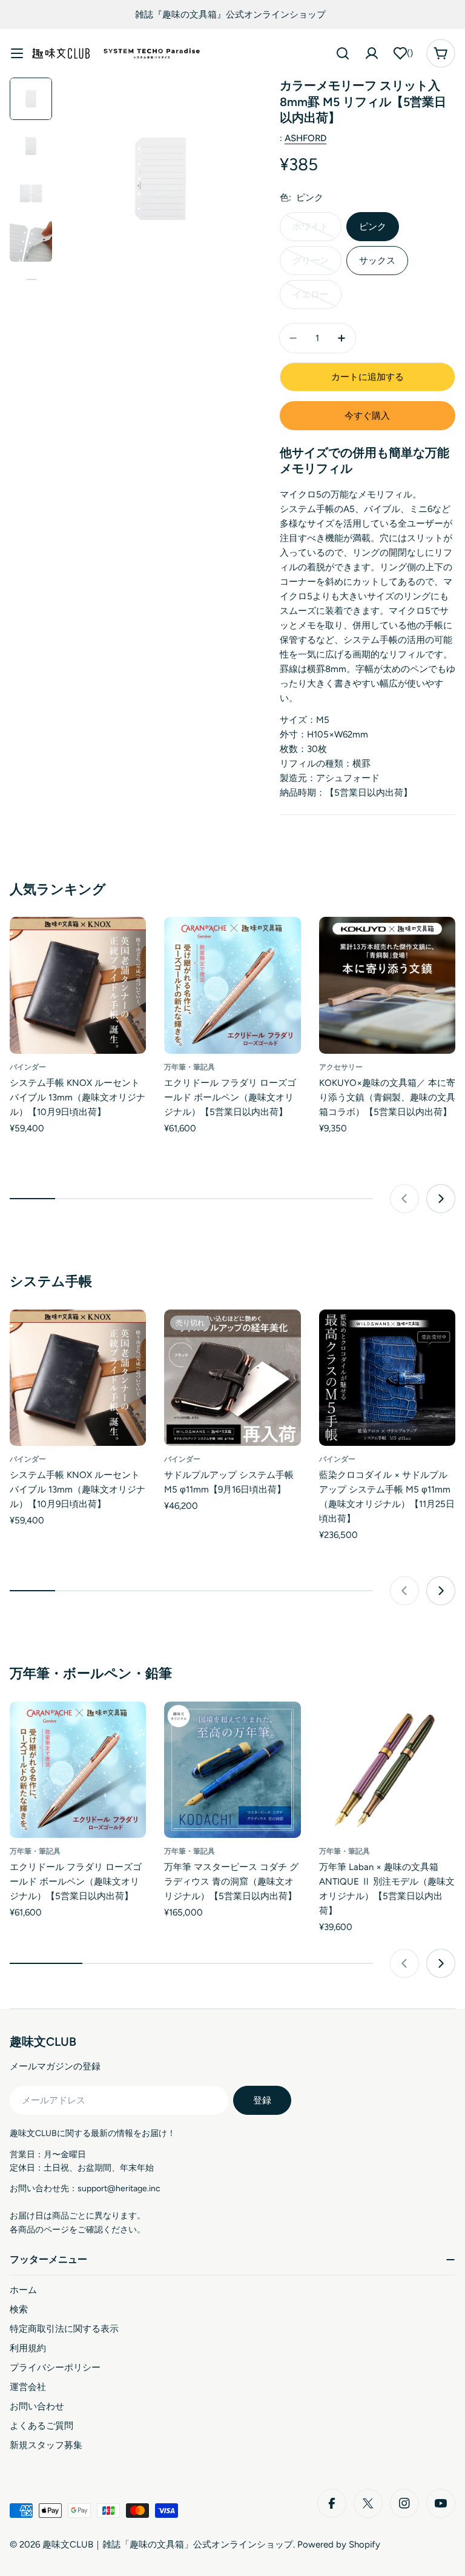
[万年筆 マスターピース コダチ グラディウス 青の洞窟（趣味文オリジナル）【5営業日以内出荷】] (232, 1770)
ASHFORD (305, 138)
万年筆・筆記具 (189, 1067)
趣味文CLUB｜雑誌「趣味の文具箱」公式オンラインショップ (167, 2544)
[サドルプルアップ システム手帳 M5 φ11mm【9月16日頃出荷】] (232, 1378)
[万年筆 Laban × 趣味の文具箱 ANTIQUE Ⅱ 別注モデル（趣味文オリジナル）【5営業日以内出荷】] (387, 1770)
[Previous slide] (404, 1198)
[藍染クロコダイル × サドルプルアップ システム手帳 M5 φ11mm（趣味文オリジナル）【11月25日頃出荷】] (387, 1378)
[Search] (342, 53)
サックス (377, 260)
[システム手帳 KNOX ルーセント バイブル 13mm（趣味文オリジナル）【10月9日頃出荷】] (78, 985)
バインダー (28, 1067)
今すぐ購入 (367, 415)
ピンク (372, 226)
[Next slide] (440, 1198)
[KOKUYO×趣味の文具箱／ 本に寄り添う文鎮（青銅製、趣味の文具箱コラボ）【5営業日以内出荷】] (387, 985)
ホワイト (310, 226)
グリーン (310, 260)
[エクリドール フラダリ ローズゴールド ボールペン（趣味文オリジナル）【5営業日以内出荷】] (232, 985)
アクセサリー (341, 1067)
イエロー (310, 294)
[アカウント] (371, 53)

...

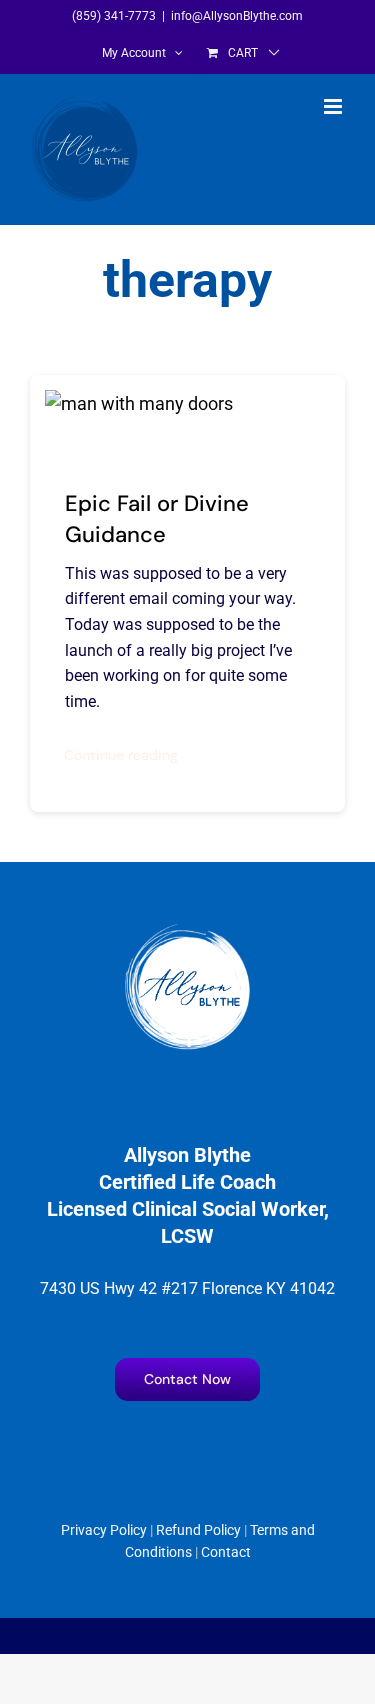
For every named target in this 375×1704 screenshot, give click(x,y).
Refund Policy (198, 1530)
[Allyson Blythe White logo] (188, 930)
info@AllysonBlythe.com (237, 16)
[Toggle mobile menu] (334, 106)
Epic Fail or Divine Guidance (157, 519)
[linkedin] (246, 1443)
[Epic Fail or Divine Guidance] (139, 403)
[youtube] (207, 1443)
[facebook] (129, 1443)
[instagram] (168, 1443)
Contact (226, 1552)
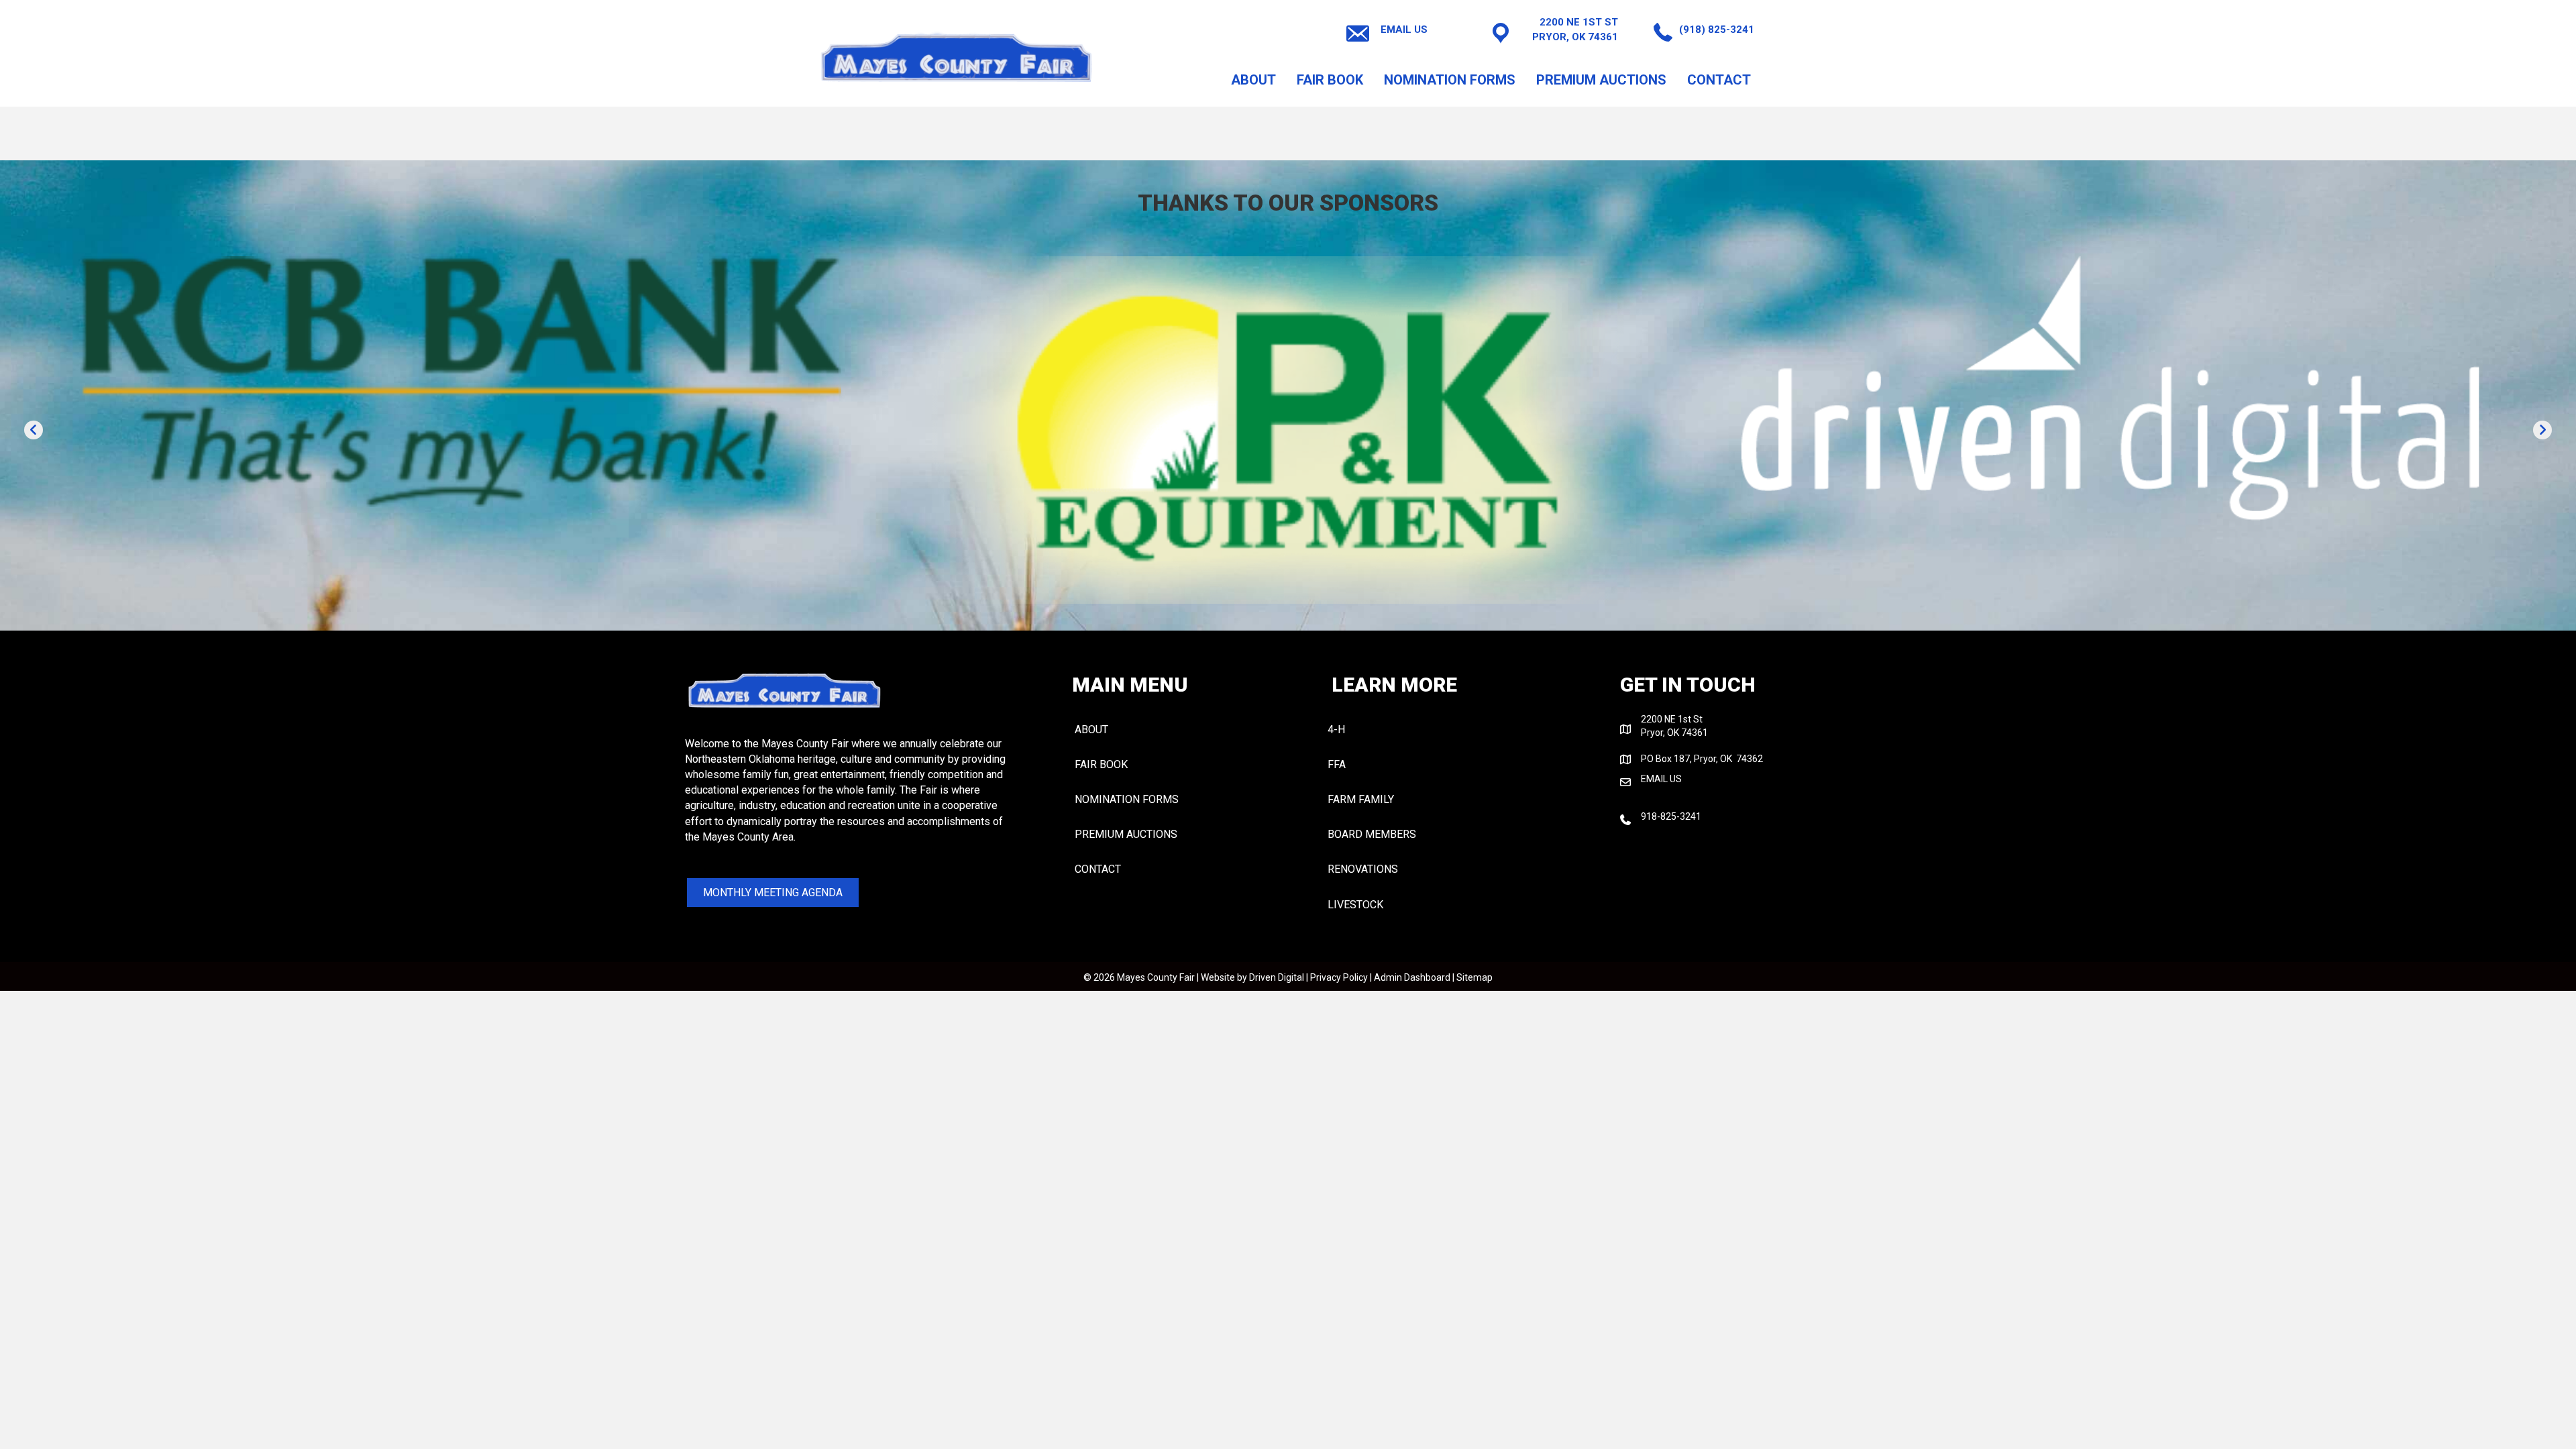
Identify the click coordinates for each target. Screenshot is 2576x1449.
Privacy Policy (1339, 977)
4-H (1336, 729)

| Exercise prompt |
Going back over the entries above, copy word for word every line from the one that has "[Next slide] (440, 1198)" on through the one that has "[アカウント] (371, 53)".

| Result |
[Next slide] (440, 1198)
[KOKUYO×趣味の文具箱／ 本に寄り添う文鎮（青銅製、趣味の文具箱コラボ）【5営業日以内出荷】] (387, 985)
ホワイト (310, 226)
グリーン (310, 260)
[エクリドール フラダリ ローズゴールド ボールペン（趣味文オリジナル）【5営業日以内出荷】] (232, 985)
アクセサリー (341, 1067)
イエロー (310, 294)
[アカウント] (371, 53)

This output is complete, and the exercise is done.